By Andrew Willis
Junior Canadian resource companies continue to attract the attention of the world’s largest players, with previously obscure Duluth Metals nailing a $227 million (U.S.) joint venture with one of the world’s largest copper miners, London-based Antofagasta plc (OTC:ANFGF).
Duluth is developing a copper and nickel project in northeast Minnesota, and in a press release, the company forecast that “in size, the total resource is comparable to the Sudbury Basin and Voisey's Bay.”
Antofagasta, a company with a $16 billion market capitalization and massive mines in Chile, has faith in Duluth’s claim. The senior partner will pay $130 million to buy into the Minnesota property, known as Nokomis, and fund a large portion of the development costs. The commitments add up to $227 million.

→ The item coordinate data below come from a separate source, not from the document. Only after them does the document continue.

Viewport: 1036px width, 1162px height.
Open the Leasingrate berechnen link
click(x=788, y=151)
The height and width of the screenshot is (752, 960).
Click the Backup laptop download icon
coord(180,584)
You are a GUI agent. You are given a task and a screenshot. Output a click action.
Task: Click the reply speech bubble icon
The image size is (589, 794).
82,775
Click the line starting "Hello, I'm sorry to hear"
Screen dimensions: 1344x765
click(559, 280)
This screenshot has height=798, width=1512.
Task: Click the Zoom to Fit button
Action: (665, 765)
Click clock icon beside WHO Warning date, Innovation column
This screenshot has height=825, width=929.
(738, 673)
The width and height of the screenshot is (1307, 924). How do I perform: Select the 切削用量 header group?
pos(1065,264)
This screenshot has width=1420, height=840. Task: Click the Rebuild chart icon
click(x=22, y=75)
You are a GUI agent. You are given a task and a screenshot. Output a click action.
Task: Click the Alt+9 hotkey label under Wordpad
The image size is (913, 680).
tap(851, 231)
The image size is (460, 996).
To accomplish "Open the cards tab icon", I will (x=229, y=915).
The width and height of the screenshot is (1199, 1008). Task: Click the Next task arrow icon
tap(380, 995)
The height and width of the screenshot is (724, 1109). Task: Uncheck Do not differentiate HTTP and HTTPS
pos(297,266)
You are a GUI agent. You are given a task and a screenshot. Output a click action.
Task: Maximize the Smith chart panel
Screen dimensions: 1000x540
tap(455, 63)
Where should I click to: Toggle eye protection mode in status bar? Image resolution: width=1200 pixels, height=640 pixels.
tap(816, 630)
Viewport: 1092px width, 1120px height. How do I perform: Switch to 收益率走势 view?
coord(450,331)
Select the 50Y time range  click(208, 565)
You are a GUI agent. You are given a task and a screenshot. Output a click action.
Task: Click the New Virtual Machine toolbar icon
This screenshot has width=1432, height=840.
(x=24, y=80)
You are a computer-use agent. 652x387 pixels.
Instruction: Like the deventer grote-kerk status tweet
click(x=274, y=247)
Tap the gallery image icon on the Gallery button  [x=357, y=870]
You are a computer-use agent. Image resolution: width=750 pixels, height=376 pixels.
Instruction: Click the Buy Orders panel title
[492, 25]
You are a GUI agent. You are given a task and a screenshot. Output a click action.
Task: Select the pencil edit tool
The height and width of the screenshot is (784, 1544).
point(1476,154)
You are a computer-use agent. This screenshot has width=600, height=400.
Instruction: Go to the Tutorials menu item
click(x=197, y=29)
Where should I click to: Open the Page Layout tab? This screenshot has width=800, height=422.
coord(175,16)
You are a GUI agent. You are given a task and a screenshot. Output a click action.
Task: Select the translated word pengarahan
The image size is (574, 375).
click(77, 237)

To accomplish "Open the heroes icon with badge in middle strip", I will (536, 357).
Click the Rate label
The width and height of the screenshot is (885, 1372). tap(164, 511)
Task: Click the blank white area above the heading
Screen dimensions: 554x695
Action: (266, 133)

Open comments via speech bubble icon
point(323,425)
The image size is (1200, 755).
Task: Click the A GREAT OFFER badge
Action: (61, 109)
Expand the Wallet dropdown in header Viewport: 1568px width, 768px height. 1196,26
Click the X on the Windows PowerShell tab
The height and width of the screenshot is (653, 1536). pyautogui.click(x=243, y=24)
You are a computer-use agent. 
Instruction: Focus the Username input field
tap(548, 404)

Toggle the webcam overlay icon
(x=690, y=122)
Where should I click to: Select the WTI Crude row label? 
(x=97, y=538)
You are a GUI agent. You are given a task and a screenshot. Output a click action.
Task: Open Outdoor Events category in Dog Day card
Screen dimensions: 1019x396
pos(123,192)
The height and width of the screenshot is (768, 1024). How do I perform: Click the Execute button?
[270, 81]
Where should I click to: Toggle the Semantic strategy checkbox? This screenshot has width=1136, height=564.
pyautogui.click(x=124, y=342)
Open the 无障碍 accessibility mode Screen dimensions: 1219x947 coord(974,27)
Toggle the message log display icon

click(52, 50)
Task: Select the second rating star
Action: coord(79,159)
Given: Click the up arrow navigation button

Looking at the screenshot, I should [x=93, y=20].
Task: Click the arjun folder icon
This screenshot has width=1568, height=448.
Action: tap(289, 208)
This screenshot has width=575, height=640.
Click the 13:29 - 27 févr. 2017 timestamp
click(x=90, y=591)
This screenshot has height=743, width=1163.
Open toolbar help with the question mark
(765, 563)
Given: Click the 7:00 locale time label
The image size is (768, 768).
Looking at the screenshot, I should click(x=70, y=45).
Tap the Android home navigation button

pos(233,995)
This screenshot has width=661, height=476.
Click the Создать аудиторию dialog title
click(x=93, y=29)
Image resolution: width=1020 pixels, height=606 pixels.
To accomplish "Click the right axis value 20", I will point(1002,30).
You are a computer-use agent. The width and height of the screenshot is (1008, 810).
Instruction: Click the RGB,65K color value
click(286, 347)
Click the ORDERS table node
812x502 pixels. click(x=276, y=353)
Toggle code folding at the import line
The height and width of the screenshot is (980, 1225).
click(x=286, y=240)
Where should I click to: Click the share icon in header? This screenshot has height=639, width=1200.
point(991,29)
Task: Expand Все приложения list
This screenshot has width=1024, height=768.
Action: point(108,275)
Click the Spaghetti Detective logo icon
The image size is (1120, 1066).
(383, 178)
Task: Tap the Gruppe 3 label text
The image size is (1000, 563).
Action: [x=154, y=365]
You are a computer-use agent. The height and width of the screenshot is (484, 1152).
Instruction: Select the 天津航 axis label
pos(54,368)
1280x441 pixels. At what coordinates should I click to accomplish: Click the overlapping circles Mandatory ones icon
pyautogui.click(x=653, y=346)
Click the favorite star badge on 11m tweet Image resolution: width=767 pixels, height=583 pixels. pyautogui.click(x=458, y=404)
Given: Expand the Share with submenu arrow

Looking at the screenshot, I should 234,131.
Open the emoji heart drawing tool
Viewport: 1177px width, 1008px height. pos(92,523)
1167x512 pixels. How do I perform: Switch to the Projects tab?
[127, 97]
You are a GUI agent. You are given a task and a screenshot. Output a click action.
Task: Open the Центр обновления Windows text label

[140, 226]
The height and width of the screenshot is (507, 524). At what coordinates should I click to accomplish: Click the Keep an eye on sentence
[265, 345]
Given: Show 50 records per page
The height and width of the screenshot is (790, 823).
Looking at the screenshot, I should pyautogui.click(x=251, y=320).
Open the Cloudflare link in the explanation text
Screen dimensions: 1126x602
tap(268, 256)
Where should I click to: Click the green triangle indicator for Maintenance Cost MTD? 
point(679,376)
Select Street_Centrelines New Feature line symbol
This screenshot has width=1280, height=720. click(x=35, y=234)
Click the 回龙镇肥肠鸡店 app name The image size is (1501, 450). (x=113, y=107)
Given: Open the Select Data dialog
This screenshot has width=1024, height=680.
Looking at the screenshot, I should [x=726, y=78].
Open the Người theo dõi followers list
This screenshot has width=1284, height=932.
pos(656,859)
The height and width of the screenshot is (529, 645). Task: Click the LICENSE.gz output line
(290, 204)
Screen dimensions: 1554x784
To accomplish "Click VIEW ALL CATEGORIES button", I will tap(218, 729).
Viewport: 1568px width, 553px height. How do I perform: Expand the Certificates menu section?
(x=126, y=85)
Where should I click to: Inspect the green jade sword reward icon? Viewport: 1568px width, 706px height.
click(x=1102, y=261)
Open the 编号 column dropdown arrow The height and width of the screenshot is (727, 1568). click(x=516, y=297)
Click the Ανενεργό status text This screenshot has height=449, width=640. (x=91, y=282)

Duluth kept full control of a number of other properties it owns.
UBS Securities advised Duluth on the transaction, along with law firm Fraser Milner Casgrain.
There’s a long-established trend here of domestic juniors finding and financing a property, then inviting the senior players to the party. But Antofagasta is a new player in Canadian capital markets, as are some of the state-owned Chinese companies snapping up stakes in energy and mineral plays.
This deal changes the way Duluth is perceived, as analyst Steve Parsons at Wellington West Capital Markets said in a note on Thursday that Antofagasta’s arrival “greatly reduces financing/execution risk.” Prior to the transaction, the base metals analyst had a $3 one-year target price on Duluth stock.